Табунщики, испугавшись хозяйского окрика, остановили лошадей, погнали назад, на толоку. Серые фигурки людей в открытой нахмурившейся степи перед надвигающейся грозой выглядели особенно жалкими и маленькими.
Мать осуждающе покачала головой:
— Ох, Иван Фотиевич, какой же он губитель — ни людей, ни скотину не жалеет.
— Мам, а куда денутся пастухи? — спросил я. — А если в них стрела ударит?
— Да вот так и будут мокнуть под дождем. Подневольные они, сынок.
«Подневольный» — сколько раз я слышал на хуторе это слово! Подневольными были работники и пастухи у тавричан, подневольными были отец и мать у Адабашева. Так и повелось в степи с незапамятных времен, и отец и мать произносили это слово с грустной покорностью.
И только однажды я услыхал, как пастух Дёмка, сплюнув, сказал:
— Вот куркули трекляти. Гоняю телят уже другий год, а ни один хозяин чоботы мини не купе. Ух, и жадюги!
Наблюдая, как табунщики в рваных штанах, хлопая арапниками, бегали по толоке, отгоняя от хутора лошадей, я почему-то вспомнил эти злые слова Дёмки.
Вдруг послышался нарастающий шум, похожий на шум вихря. Я обернулся: вал ливня уже захватил тавричанские дворы и катился прямо на наш дом и пасеку. Было видно, как струи дождя — миллиарды крупных капель — обрушивались на еще сухое пыльное пространство, секли его, словно бесчисленные кнуты, так, что внизу поднимался мельчайший водяной туман.
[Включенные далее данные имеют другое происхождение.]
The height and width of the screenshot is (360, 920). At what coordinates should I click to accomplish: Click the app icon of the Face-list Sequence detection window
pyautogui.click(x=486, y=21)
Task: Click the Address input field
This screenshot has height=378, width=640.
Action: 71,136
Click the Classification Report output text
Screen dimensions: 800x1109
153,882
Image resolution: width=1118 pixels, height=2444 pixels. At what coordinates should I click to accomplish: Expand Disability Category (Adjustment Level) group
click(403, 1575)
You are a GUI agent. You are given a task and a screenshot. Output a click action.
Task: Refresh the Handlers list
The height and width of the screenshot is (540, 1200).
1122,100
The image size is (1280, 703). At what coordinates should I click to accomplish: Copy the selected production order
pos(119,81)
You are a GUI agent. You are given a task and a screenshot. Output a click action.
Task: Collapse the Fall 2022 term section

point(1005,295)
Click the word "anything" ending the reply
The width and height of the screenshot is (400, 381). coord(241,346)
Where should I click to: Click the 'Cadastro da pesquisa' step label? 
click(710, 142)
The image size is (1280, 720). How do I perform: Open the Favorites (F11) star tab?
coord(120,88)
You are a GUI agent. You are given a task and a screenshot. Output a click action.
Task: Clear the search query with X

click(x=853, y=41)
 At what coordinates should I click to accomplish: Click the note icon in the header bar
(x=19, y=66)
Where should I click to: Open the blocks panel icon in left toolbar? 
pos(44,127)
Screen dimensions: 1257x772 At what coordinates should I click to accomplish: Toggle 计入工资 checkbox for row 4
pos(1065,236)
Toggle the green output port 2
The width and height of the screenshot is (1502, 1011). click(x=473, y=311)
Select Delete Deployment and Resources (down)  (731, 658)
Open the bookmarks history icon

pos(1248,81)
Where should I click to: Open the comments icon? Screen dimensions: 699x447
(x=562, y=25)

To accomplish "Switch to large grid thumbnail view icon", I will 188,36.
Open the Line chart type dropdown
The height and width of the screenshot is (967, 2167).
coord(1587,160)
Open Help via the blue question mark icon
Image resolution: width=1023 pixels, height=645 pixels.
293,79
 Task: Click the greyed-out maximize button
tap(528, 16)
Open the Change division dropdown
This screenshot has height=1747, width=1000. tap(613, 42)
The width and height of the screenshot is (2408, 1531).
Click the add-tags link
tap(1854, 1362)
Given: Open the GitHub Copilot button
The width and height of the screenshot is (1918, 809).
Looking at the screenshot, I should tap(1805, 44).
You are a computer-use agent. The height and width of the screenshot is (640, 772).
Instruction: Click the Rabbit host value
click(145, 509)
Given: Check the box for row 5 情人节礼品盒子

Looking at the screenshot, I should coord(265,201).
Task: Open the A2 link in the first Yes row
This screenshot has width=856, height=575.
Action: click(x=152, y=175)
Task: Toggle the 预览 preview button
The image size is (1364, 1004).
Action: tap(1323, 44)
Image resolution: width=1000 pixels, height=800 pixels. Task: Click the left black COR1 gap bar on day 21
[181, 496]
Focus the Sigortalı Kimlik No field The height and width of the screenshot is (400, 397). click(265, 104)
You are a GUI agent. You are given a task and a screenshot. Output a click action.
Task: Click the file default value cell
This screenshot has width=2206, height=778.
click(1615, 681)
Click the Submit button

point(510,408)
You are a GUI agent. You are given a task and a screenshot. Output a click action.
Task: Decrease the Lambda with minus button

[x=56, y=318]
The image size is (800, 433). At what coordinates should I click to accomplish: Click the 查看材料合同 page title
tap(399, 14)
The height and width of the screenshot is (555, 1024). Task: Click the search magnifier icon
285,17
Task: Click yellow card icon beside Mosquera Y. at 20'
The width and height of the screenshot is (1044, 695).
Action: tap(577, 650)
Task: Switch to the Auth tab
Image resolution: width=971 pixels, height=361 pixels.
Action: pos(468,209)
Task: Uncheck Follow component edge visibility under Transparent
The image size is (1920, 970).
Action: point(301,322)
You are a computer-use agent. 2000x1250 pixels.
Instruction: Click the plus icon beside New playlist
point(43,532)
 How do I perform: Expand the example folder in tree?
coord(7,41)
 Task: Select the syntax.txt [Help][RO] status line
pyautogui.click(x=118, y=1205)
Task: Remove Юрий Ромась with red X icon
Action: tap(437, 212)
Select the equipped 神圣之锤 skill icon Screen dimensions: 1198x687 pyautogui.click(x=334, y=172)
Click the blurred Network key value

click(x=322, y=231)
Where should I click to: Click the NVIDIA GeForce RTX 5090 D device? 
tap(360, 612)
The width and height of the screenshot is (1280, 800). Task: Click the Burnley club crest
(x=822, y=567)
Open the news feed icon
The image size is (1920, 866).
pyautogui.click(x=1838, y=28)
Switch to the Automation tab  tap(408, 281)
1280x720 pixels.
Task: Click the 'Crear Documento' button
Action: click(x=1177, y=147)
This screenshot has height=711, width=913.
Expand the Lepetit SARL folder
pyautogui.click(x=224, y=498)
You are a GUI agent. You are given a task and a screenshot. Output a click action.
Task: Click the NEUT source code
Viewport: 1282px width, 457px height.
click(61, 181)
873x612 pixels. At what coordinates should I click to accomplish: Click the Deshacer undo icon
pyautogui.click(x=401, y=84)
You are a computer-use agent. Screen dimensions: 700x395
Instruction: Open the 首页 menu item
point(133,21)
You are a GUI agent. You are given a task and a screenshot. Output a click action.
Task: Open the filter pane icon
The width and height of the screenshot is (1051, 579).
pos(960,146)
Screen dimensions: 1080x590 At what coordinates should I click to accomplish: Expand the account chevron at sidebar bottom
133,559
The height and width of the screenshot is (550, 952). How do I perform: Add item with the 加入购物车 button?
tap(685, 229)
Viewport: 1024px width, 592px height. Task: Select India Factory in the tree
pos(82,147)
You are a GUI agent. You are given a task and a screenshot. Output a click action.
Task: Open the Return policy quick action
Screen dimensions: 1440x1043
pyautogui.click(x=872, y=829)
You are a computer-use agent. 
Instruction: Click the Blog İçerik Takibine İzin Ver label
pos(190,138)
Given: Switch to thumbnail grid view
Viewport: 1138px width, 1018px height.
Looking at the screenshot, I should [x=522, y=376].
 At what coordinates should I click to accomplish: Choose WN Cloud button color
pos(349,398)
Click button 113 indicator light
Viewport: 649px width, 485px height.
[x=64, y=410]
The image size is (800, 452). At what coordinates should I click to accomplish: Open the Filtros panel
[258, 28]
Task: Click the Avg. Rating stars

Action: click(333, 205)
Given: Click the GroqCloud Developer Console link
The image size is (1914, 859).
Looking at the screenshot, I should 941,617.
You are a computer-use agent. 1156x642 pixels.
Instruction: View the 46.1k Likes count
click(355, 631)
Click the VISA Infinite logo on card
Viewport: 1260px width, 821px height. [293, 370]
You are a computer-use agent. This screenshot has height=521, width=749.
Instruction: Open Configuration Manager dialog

Мать схватила меня за руку, и мы побежали в дом. И едва успели вскочить на веранду, как ливень налетел, точно табун бешеных коней, загремел по железной крыше, заплясал, рассыпался гулко звенящими брызгами.
Мы вбежали в переднюю, где было совсем темно. Я подошел к окну и стал смотреть в палисадник, но уже ничего не видел за непроницаемо-серой стеной дождя. Она заслонила весь остальной мир. Я почему-то не думал об отце, возможно, застигнутом в степи ливнем, а все время представлял себе жалких, согнувшихся под дождем табунщиков. Вот они сидят где-нибудь в траве, сжавшись и натянув на головы холщовые рубахи, а дождь хлещет по ним, и некуда убежать от него. Нельзя оставить табун: хозяин не велел, этот добродушно-веселый, всегда улыбающийся во всю красную рожу Иван Фотиевич…
В какое-то мгновение мне показалось: вся просторная прихожая вспыхнула необыкновенно синим огнем. Я невольно отпрыгнул от окна. Потолок над нами словно треснул, раскололся вместе о железной крышей, и весь дом как-будто провалился в бездну. Я схватился за юбку матери.